The drama is loosely based (or largely imagined) on the life of an actual Nordic farmer turned explorer named Ragnar Lothbrok (or Ragnarr Loðbrók in old Norse) and is partly a study in leadership as Lothbrok gains power and must maneuver carefully to keep it. Battles between Vikings within Scandinavia and against Englishman fill the show with video game-style ax-fighting, bloody battles and gory torture scenes. But plot twists, serviceable acting, decent dialogue and impressive cinematography layer more artistic complexity into the show.
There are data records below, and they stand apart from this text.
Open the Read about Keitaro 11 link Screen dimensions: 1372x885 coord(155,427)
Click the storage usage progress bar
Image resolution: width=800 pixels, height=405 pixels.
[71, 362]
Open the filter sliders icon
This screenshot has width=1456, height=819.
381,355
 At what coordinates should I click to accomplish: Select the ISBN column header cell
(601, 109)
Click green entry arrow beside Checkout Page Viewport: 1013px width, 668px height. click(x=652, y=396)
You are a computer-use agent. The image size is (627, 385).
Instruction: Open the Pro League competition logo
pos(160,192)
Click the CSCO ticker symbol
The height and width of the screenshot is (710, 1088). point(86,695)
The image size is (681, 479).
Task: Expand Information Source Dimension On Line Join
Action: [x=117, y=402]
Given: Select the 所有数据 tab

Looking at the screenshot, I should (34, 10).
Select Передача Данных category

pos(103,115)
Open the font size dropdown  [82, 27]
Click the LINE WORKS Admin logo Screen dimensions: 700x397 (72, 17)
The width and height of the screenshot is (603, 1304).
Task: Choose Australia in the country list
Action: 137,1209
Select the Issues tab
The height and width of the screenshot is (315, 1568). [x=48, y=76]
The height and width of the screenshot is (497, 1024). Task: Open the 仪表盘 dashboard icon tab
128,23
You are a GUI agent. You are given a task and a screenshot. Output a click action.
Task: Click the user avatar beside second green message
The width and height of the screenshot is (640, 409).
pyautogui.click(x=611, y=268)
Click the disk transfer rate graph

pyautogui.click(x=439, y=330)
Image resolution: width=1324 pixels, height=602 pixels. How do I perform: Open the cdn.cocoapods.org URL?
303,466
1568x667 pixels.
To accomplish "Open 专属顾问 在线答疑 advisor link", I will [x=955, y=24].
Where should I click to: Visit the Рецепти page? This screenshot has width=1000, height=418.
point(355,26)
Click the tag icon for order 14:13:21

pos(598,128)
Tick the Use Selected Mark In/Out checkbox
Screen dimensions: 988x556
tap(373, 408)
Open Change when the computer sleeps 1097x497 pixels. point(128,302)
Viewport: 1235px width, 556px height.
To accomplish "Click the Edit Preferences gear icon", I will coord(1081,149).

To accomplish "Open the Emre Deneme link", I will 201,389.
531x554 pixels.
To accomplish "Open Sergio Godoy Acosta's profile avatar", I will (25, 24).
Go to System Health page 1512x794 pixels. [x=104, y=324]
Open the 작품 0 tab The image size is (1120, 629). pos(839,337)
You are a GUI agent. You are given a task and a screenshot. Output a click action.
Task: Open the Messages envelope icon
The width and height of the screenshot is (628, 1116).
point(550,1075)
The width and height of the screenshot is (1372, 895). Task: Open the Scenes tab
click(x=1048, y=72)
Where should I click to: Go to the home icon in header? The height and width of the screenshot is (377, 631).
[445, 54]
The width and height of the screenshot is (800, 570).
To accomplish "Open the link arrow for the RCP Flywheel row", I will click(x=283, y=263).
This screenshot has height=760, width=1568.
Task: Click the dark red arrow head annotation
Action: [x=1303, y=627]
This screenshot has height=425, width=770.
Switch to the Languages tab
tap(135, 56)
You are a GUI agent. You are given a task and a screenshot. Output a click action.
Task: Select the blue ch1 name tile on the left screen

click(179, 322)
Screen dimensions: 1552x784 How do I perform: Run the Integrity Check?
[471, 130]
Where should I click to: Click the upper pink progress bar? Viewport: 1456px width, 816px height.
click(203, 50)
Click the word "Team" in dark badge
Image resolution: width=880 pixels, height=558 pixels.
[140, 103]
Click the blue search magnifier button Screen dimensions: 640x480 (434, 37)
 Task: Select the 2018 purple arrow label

Americans—especially the coveted entertainment demographic of young males—are drawn to the period brutality of Vikings the same way they are drawn to the early European violence of Game of Thrones and epic fantasy in film adaptations of philologist J.R.R. Tolkien’s classic literary works, The Hobbit and The Lord of The Rings trilogy. And The History Channel has spent millions (its most expensive show) to create the ornate costumes, 56-foot long Viking ships and landscapes from a post-Iron Age on set in Ireland.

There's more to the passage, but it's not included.